Work task:
One range is to be output from the listing below, exactly as written: the line with "Viewport: 2151px width, 936px height." to the line with "Open User Profiles", both kept.

• • • •

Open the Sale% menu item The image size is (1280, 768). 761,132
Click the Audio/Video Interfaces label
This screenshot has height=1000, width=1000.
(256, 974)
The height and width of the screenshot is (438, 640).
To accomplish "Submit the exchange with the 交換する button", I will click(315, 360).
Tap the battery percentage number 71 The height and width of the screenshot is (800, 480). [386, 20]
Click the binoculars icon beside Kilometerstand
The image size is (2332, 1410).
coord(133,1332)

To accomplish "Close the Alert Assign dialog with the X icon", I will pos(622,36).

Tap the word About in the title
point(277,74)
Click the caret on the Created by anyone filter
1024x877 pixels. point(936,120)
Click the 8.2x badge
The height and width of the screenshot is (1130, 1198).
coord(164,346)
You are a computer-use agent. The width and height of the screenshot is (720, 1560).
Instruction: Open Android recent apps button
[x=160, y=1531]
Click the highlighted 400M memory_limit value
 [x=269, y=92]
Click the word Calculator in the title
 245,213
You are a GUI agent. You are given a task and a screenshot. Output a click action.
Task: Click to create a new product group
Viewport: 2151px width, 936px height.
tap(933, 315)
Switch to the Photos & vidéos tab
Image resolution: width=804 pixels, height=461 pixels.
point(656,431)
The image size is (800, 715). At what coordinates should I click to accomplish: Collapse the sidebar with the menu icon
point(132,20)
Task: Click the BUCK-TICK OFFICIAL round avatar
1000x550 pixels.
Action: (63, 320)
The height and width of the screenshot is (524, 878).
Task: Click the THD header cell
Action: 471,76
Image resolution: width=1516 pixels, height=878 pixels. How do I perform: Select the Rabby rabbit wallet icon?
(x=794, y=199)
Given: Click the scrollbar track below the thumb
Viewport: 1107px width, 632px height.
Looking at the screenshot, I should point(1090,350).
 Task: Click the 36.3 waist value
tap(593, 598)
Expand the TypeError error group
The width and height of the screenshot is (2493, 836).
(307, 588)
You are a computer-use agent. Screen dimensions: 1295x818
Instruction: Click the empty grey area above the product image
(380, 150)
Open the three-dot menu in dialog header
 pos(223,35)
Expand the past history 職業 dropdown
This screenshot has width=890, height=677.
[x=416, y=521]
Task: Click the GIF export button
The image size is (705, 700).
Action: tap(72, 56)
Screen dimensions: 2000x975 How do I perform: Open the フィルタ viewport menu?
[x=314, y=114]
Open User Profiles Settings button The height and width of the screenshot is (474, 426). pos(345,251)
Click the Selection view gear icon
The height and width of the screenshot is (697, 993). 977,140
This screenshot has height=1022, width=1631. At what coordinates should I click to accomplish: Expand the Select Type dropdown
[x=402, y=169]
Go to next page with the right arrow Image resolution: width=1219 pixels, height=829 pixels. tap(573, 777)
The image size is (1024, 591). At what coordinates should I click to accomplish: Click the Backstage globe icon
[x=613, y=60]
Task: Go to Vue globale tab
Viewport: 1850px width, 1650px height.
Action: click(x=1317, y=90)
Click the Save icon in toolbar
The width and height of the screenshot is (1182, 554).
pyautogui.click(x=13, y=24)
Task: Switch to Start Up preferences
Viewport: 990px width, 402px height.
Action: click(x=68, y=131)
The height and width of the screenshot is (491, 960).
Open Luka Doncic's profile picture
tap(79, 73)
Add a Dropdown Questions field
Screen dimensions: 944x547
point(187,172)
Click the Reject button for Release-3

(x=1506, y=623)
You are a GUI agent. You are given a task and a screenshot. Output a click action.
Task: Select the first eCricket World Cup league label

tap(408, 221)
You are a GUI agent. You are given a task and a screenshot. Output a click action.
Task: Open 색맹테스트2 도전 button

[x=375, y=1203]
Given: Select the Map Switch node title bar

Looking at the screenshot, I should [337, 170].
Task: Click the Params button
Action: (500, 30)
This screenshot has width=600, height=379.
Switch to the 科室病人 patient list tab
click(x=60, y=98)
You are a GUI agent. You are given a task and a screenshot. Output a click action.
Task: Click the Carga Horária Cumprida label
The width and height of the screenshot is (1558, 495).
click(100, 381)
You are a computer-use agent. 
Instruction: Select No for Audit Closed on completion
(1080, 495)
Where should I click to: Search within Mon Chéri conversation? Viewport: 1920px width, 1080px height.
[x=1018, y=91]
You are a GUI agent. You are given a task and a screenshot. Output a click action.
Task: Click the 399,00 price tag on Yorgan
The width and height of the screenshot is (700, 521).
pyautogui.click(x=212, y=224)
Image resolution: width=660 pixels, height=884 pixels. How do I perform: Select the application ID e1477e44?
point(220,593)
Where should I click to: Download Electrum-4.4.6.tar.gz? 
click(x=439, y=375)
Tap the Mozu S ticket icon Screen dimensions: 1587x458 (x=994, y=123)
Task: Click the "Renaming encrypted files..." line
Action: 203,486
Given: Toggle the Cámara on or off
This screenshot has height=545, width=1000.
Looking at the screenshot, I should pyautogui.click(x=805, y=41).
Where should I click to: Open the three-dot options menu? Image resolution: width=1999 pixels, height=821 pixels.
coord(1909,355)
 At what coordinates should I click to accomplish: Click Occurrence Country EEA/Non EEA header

• • • •

Reply:
Viewport: 2151px width, 936px height.
tap(933, 315)
Switch to the Photos & vidéos tab
Image resolution: width=804 pixels, height=461 pixels.
point(656,431)
The image size is (800, 715). At what coordinates should I click to accomplish: Collapse the sidebar with the menu icon
point(132,20)
Task: Click the BUCK-TICK OFFICIAL round avatar
1000x550 pixels.
Action: (63, 320)
The height and width of the screenshot is (524, 878).
Task: Click the THD header cell
Action: 471,76
Image resolution: width=1516 pixels, height=878 pixels. How do I perform: Select the Rabby rabbit wallet icon?
(x=794, y=199)
Given: Click the scrollbar track below the thumb
Viewport: 1107px width, 632px height.
Looking at the screenshot, I should point(1090,350).
 Task: Click the 36.3 waist value
tap(593, 598)
Expand the TypeError error group
The width and height of the screenshot is (2493, 836).
(307, 588)
You are a computer-use agent. Screen dimensions: 1295x818
Instruction: Click the empty grey area above the product image
(380, 150)
Open the three-dot menu in dialog header
 pos(223,35)
Expand the past history 職業 dropdown
This screenshot has width=890, height=677.
[x=416, y=521]
Task: Click the GIF export button
The image size is (705, 700).
Action: tap(72, 56)
Screen dimensions: 2000x975 How do I perform: Open the フィルタ viewport menu?
[x=314, y=114]
Open User Profiles Settings button The height and width of the screenshot is (474, 426). pos(345,251)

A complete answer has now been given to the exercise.